This blog first came about in 2011 because I was a parent with young kids, and I found that much of the advice about managing chronic illness didn’t apply to me. I couldn’t pace, exercise, or sleep like I was told to because my kids weren’t (and still aren’t) like the TV children who magically disappear whenever their parents have to deal with a problem. When my kids were little I had zero control over my schedule. As my kids have gotten older my life became more manageable, and taking care of myself has gotten a little easier. However, now that my kids are 8 and 11 year old I’ve entered a new stage of life. The stage that involves an insane amount of school and sport events that I have no control over.
This is what a do with my evening four times a week. I get to sit on the bleachers watching my son’s practice for an hour each time. Needless to say my body does not enjoy the experience, but I don’t really have a choice. Yes it would be nice if I could practice pacing and not have to sit through swim practice so much, but as I parent I sometimes have to put my child’s needs before my own. It just so happens that swimming has been amazing for my son’s confidence and social skills, so my butt will continue to suffer through his practices until that changes.
When life gets in the way of pacing
It is incredibly defeating to be continually told the only way to adjust to life with chronic illness is to rest when your body tells you to. Because unfortunately for many of us, we don’t have that much control over our lives. While what complicates my ability to manage my health is parenting, for others it may be their job, taking care of other family members, or any other life circumstances. So what do you do when you can’t prioritize your health and practice pacing in a way that would be beneficial as you’d like?

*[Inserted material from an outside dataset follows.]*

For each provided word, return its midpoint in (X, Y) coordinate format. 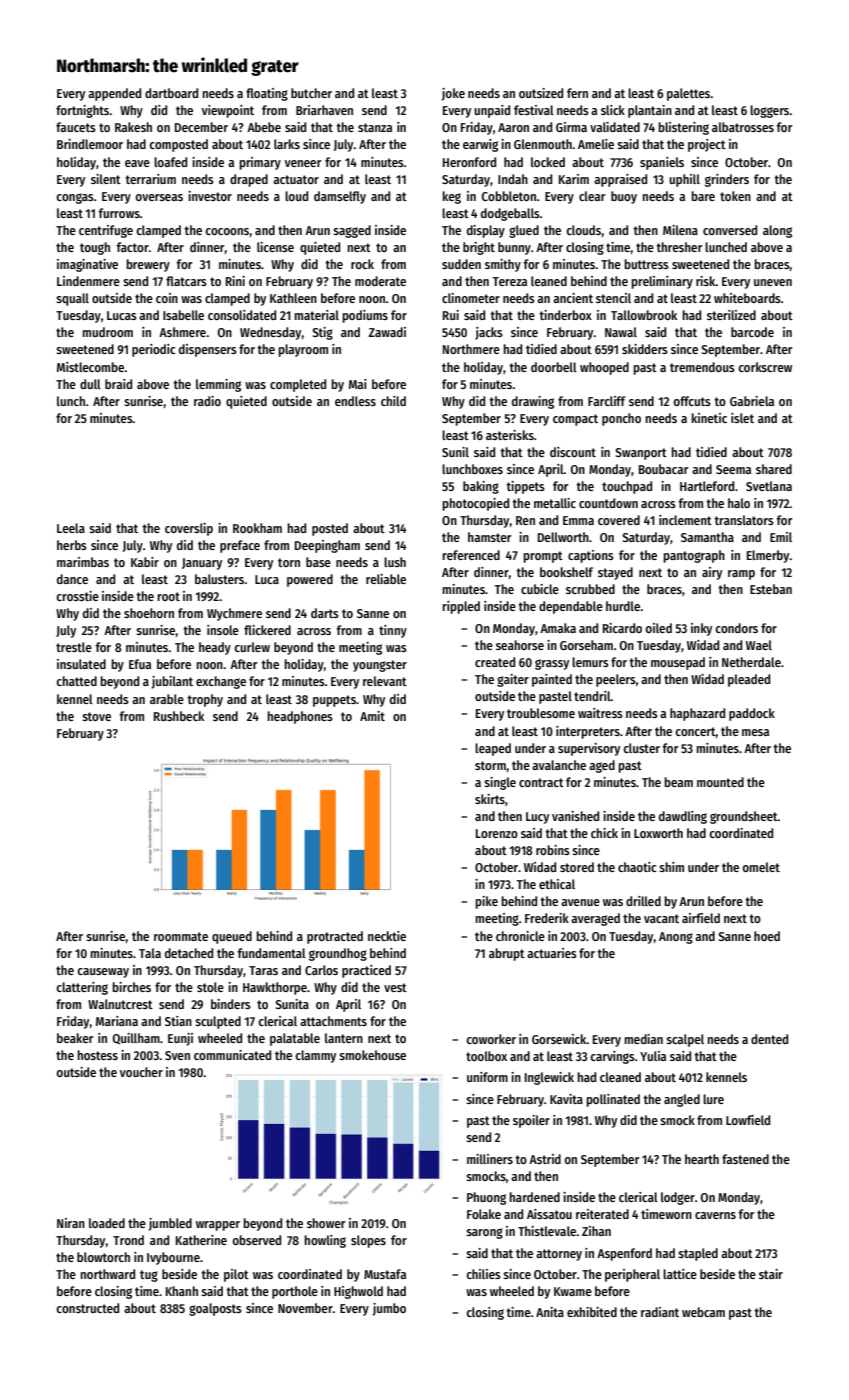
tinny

For a long time I felt like I was a failure at having a chronic illness. I mean, if everyone says pacing is what I need to do, is there something wrong with me when I can’t do it? I almost always know when my body needs rest, and I almost always know when my body is about to crash, but there isn’t much I can do about it. What I’ve learned though is that when I crash because I wasn’t allowed to rest when I needed to, it’s not my fault. It’s not my fault that other people need me, and it’s not my fault that I couldn’t manage my illness well enough to keep me from crashing. Just because I crashed when I overused my body does not mean I’m a failure.
How to re-imagine pacing
The thing to remember is pacing is all about how everything you do has a cost. Just getting out of bed in the morning and getting ready for the day has a tremendous cost, and it’s not a cost that typically can be avoided. Because it costs me a lot to drive my kids around and attend all their various events, I prepare myself to deal with that cost. As much as possible, I like to organize my calendar ahead of time so I can know what is coming up each week. If I know my Monday, Wednesday, and Friday are going to be crazy busy I try to plan activities for Tuesday and Thursday that might be more restful. That way I know if I can just get through Monday I will have time to rest the next day. If I know I’ll have a rest period coming up, it helps me to survive the period where my body telling me I need to stop. This is not the ideal way to pace, but we all work with what we have.
I’ll be honest, I think resting is boring so I’m not very good at it. By nature I’m a person who likes to keep busy, which isn’t very conducive to chronic illness. However, over the years since I’ve gotten sick I’ve learned that I have to practice my modified version of pacing if at all possible, but if I can’t do it I try to remember to move on and not feel guilty.